* Set exercise 1 *
Write out the rows from the start through the line with "point(1228,700)", swapping "computer-use agent" for "screen assistant" and leaving every other part the same.

##### Selected extract #####

Operation Iraqi Freedom

Excerpts from the Press Briefing by Ari Fleischer, April 25, 2003 (Full Transcript)

QUESTION: Could I just ask you one question on weapons of mass destruction in Iraq? The President said, while we may not have proof that they're actually there now, we may never get that proof that the weapons actually existed, the best we may hope for is some proof that there was a program, but at least we know now that Saddam Hussein will never be in a position to use them. One of the basic premises that this nation was being sold on in terms of why war was necessary was because he was actually in possession of these weapons; not just that he had a program, but the weapons actually existed. It appears now that that may not be the case.

MR. FLEISCHER: No, it's the opposite of what the President has said. Let me read to you exactly the words that the President used, because they've been quoted about, not precisely, both at the gaggle this morning. And let me just read directly from what the President said. Yesterday, in his remarks at the tank plant in Lima, the President said that, "The regime of Saddam Hussein spent years hiding and disguising his weapons. He tried to fool the United Nations, and he did for 12 years, by hiding these weapons. And so it's going to take time to find them, but we know he had them. And whether he destroyed them, moved them, or hid them, we're going to find out the truth." So the President has always said they had them -- they had them right up to the war. And then in the interview with Tom Brokaw, the President was even more explicit when he said, they may have hid some of them, they may have destroyed some of them, they may have dispersed some of them. Clearly he's saying, some of them. And the President answered without any hesitation or equivocation when he said he is confident that we will find out.

QUESTION: But, again, the word "may," "may," "may" appears in all of those statements, which is to suggest that there was no definitive proof that he had these weapons. And without that definitive proof, does it not undermine one of your basic premises of launching a war against Iraq?

#####

* Set exercise 2 *
Continue the press briefing on Iraq's weapons from the point where it stops.

##### Recorded information #####

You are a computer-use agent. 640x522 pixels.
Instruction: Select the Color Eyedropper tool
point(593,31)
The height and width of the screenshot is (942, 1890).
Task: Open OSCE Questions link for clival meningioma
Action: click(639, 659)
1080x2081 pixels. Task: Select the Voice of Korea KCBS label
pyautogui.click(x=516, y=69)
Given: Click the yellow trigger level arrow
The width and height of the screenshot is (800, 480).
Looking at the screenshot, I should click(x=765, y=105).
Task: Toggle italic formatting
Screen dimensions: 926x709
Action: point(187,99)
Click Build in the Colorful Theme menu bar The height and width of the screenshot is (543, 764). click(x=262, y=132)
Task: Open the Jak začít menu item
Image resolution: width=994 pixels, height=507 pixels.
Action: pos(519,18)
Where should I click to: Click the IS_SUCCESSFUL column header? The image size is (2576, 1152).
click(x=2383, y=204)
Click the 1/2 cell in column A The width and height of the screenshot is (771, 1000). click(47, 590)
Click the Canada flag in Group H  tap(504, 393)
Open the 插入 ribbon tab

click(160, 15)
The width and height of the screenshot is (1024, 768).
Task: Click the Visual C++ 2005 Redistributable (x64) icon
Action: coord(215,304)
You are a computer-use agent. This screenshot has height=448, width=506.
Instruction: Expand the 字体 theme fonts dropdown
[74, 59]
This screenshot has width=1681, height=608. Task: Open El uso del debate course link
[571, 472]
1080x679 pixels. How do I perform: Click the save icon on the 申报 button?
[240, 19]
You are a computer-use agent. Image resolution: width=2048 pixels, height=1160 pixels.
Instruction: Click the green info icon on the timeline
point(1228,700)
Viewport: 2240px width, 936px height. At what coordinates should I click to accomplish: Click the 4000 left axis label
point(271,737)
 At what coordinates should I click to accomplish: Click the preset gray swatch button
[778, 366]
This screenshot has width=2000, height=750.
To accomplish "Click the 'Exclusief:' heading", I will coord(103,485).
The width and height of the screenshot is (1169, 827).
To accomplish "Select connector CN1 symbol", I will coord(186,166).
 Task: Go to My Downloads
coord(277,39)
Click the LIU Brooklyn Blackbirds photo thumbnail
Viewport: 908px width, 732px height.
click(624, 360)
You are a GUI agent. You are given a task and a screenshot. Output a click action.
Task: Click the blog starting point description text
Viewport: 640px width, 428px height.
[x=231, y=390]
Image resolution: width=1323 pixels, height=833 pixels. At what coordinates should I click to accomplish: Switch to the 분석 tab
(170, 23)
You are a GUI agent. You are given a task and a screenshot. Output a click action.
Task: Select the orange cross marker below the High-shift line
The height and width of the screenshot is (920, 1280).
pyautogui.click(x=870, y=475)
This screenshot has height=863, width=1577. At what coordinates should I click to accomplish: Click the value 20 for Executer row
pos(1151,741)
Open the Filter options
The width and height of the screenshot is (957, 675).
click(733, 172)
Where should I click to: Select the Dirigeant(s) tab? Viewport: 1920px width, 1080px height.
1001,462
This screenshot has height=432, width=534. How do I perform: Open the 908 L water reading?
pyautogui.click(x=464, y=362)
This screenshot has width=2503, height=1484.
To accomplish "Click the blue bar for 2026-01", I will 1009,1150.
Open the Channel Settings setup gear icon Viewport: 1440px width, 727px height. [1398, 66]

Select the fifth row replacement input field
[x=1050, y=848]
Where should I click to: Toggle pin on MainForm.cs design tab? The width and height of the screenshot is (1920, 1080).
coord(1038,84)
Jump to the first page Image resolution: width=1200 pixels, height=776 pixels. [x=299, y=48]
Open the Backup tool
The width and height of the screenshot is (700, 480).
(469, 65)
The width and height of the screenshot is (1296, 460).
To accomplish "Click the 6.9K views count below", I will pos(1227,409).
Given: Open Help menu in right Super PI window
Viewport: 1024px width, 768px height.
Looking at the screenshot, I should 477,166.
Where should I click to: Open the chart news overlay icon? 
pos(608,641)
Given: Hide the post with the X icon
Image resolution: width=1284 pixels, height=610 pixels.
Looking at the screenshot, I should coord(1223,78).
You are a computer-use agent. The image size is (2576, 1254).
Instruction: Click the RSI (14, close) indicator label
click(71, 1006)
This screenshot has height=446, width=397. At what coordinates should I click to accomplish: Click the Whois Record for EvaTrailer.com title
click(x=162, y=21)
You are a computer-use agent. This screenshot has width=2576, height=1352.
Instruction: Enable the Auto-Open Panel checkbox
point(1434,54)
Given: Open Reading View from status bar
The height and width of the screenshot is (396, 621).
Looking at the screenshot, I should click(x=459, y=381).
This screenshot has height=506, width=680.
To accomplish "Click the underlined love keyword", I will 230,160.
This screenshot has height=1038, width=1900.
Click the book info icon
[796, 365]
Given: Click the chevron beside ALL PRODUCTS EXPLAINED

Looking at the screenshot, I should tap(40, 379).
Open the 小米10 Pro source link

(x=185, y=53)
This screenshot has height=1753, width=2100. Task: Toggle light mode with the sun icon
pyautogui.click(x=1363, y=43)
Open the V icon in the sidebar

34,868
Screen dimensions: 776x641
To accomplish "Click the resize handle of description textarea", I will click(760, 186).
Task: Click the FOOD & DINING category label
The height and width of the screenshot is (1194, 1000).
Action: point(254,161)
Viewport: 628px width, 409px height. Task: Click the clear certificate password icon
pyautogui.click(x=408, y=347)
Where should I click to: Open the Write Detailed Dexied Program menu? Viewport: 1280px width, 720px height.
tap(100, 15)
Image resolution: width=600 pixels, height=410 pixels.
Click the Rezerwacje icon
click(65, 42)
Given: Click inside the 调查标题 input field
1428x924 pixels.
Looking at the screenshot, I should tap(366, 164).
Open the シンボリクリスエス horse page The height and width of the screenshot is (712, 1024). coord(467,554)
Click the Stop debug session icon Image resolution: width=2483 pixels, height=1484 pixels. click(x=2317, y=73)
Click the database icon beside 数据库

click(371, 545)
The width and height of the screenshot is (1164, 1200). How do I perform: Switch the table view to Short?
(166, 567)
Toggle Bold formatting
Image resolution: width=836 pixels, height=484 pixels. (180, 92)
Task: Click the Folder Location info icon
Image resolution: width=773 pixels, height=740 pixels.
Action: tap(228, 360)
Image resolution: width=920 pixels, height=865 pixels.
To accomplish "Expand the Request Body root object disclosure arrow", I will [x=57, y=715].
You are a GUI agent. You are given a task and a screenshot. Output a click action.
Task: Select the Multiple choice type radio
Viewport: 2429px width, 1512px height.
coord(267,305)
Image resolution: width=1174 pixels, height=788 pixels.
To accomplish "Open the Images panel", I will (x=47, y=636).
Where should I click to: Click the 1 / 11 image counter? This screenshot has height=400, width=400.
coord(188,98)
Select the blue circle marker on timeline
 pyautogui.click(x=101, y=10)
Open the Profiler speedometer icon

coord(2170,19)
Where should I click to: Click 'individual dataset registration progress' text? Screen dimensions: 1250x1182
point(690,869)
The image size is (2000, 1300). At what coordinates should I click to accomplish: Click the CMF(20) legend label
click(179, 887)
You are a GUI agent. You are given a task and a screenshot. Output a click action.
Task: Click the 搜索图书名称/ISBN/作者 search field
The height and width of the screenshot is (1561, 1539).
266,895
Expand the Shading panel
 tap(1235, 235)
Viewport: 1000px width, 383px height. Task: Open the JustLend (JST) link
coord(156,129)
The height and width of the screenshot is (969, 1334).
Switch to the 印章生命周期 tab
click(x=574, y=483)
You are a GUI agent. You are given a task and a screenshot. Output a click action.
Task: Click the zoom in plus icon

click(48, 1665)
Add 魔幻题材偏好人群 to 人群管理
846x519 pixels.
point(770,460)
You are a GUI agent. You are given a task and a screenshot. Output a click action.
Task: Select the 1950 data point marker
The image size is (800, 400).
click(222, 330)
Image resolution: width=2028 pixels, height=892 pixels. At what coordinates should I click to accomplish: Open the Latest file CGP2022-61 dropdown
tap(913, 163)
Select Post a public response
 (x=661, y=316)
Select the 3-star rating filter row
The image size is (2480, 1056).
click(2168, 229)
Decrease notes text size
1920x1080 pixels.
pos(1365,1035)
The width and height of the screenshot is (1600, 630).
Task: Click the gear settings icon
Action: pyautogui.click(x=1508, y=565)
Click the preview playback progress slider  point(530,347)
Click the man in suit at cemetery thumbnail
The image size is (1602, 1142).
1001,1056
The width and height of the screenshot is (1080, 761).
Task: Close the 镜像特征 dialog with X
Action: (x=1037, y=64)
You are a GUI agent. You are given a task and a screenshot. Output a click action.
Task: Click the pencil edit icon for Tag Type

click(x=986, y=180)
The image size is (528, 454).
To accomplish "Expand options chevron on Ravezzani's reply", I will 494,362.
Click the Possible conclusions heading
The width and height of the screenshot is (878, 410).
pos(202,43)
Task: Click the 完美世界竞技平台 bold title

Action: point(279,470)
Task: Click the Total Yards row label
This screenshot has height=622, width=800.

#####

* Expected answer 1 *
You are a screen assistant. 640x522 pixels.
Instruction: Select the Color Eyedropper tool
point(593,31)
The height and width of the screenshot is (942, 1890).
Task: Open OSCE Questions link for clival meningioma
Action: click(639, 659)
1080x2081 pixels. Task: Select the Voice of Korea KCBS label
pyautogui.click(x=516, y=69)
Given: Click the yellow trigger level arrow
The width and height of the screenshot is (800, 480).
Looking at the screenshot, I should click(x=765, y=105).
Task: Toggle italic formatting
Screen dimensions: 926x709
Action: point(187,99)
Click Build in the Colorful Theme menu bar The height and width of the screenshot is (543, 764). click(x=262, y=132)
Task: Open the Jak začít menu item
Image resolution: width=994 pixels, height=507 pixels.
Action: pos(519,18)
Where should I click to: Click the IS_SUCCESSFUL column header? The image size is (2576, 1152).
click(x=2383, y=204)
Click the 1/2 cell in column A The width and height of the screenshot is (771, 1000). click(47, 590)
Click the Canada flag in Group H  tap(504, 393)
Open the 插入 ribbon tab

click(160, 15)
The width and height of the screenshot is (1024, 768).
Task: Click the Visual C++ 2005 Redistributable (x64) icon
Action: coord(215,304)
You are a screen assistant. This screenshot has height=448, width=506.
Instruction: Expand the 字体 theme fonts dropdown
[74, 59]
This screenshot has width=1681, height=608. Task: Open El uso del debate course link
[571, 472]
1080x679 pixels. How do I perform: Click the save icon on the 申报 button?
[240, 19]
You are a screen assistant. Image resolution: width=2048 pixels, height=1160 pixels.
Instruction: Click the green info icon on the timeline
point(1228,700)

* Expected answer 2 *
MR. FLEISCHER: Only if you presume that it's possible to destroy something that you never had. And clearly, when the President says that we have evidence now that we are gathering that shows that they may have destroyed some of them on the eve of the war -- they couldn't have destroyed them if they didn't have them. And just because it happened on the eve of the war, that proves what the President is saying about in the months leading up to the war, that the real cause of insecurity and the threat that Iraq presented was that they had weapons of mass destruction. Our fear all along was they were going to use them. We can't explain why they may have destroyed some of them. Perhaps over time we will find out what drove them to do that. Perhaps it was the fear of actually being discovered, caught red-handed with the very weapons we said they had.

QUESTION: The requirement of the U.N. resolution was that they destroy them. So if they destroyed them on the eve of war, doesn't that eliminate the pretext for going to war? If they didn't have them any longer?

MR. FLEISCHER: First of all, they always denied that they had them. Second of all, we said that we have some evidence they may have destroyed "some" of them on the eve of war, and the only reason we were able to even learn that now is because we went to war because they had them. They didn't make any announcement that they may have destroyed some of them, because, after all, they said they never had any. So it actually proves the case, when you think about it, that if Iraq did, indeed, destroy some of them on the even of war, they had them, they lied to the United Nations about them, they lied to the world about them, they lied to the United States about them, and they fooled the inspectors when it came to having them. How could they have destroyed them if they didn't have them? Now, that's some of them. They may have destroyed some of them, as the President said. And as the President also pointed out, and has been reminded on a regular basis from the Gulf, there's ongoing search operations that are now really just beginning. We've searched some 90 sites, and there are hundreds more to go. And as the President made clear again, as we continue to talk to the people who have come into our hands, we continue to gather more evidence, more information that we will act upon.

QUESTION: Are you basing what you're saying on hard evidence that's been gathered that weapons were destroyed, or are you speculating?

MR. FLEISCHER: No, it's based on information and some reporting that the President has seen.

QUESTION: So you are saying that Iraq destroyed weapons of mass destruction?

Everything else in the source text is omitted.